*** RECORDS FOR THIS TASK Section Begins ***

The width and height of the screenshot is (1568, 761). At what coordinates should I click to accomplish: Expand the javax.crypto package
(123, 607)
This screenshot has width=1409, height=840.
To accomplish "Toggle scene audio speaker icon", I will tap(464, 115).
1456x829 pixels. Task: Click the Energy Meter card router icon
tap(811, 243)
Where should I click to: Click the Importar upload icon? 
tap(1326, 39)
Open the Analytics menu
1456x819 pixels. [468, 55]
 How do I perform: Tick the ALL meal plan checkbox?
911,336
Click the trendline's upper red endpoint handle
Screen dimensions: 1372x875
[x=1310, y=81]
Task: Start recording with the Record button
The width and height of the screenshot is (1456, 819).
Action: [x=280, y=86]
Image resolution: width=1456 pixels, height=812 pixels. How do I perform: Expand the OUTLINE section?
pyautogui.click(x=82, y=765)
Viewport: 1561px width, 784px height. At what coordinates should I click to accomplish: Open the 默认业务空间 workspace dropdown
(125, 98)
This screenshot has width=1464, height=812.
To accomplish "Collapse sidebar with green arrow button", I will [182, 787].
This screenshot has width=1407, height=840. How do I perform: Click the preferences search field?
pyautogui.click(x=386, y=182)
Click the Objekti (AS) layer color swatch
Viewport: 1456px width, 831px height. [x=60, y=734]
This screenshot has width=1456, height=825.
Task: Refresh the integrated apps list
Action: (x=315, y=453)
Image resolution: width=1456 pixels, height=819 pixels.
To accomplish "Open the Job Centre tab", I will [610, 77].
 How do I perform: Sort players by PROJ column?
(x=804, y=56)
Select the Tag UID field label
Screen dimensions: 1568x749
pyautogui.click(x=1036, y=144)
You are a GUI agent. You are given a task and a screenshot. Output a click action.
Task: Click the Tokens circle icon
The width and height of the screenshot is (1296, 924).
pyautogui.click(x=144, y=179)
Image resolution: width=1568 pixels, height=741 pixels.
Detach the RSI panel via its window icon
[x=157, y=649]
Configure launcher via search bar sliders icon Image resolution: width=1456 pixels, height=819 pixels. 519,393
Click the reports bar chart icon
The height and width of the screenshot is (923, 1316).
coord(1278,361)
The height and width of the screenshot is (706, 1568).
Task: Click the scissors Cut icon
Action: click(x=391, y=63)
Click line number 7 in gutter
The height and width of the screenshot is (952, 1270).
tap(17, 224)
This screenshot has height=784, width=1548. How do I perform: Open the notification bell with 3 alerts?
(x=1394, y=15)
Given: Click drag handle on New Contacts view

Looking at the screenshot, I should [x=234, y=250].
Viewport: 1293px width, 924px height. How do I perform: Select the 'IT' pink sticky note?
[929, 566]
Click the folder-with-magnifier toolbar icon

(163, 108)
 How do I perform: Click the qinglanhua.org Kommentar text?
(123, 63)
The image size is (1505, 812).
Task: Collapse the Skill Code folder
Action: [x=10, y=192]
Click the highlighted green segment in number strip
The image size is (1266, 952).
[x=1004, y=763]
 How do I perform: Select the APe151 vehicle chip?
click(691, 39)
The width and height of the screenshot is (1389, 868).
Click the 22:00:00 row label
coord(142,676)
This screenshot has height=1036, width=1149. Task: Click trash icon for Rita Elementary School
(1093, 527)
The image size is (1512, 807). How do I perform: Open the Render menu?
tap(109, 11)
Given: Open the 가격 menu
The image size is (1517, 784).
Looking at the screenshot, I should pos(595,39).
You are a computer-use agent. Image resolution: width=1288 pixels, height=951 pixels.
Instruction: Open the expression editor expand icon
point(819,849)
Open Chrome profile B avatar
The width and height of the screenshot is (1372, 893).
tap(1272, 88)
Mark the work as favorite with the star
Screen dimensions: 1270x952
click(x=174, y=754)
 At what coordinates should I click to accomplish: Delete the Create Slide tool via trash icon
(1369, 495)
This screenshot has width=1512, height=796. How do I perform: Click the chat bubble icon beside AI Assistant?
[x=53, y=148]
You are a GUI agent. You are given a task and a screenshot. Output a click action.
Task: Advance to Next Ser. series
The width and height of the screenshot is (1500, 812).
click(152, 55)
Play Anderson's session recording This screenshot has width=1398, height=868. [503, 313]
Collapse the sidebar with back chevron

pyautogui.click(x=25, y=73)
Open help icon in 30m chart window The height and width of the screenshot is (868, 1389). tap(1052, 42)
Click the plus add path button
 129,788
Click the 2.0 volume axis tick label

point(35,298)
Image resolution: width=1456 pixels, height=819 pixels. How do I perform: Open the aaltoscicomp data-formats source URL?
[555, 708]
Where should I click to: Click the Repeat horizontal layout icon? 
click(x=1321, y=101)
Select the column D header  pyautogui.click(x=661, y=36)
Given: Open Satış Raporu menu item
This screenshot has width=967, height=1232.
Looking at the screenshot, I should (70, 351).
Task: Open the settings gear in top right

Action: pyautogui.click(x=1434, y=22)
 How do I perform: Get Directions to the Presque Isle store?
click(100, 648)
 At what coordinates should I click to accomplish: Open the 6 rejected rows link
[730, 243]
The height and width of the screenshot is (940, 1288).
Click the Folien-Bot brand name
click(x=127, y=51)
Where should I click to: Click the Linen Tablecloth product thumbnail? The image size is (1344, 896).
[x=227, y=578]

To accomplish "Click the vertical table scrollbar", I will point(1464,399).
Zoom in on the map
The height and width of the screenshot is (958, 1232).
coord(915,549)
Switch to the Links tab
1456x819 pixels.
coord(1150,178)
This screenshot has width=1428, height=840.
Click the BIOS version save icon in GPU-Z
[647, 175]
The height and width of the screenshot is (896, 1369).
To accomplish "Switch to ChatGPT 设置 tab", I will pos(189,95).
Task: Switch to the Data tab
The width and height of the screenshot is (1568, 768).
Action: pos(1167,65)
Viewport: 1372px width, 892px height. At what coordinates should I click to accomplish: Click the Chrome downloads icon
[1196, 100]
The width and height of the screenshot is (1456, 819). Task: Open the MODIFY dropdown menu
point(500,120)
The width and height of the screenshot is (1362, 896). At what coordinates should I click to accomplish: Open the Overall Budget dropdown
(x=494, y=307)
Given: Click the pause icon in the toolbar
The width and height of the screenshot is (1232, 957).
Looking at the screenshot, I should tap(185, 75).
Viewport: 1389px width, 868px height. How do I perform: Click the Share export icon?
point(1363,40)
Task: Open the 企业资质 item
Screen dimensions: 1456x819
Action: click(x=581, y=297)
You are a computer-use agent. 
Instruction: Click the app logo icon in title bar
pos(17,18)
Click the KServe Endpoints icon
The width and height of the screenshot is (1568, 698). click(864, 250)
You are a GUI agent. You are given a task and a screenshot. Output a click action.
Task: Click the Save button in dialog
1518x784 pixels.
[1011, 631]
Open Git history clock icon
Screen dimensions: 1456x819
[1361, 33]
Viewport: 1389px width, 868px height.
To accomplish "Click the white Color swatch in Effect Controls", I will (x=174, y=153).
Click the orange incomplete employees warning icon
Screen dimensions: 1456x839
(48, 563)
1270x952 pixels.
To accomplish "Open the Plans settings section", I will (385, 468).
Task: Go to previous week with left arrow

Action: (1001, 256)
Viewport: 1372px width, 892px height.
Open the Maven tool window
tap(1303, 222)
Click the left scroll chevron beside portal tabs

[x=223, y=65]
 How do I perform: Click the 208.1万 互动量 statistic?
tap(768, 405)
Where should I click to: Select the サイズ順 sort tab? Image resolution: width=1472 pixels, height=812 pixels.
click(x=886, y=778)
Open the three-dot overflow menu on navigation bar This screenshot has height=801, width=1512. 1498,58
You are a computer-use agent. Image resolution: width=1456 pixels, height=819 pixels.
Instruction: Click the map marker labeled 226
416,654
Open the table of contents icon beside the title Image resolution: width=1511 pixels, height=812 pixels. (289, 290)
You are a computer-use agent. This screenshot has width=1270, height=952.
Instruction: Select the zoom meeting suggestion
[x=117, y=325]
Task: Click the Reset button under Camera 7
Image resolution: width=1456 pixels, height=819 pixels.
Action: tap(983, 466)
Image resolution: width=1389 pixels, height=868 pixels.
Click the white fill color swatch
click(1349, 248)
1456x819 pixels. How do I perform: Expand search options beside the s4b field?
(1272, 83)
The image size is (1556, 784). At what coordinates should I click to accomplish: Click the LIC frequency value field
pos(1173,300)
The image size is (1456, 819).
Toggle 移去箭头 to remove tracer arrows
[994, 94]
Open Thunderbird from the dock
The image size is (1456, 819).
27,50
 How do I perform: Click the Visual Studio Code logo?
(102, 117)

*** RECORDS FOR THIS TASK Section Ends ***

• **WHAT TO WORK ON**
Scan the records for the word "agent" and copy every line where it is found.

• **EXERCISE RESPONSE**
You are a GUI agent. You are given a task and a screenshot. Output a click action.
You are a computer-use agent. Image resolution: width=1288 pixels, height=951 pixels.
You are a GUI agent. You are given a task and a screenshot. Output a click action.
You are a computer-use agent. 
You are a GUI agent. You are given a task and a screenshot. Output a click action.
You are a computer-use agent. Image resolution: width=1456 pixels, height=819 pixels.
You are a computer-use agent. This screenshot has width=1270, height=952.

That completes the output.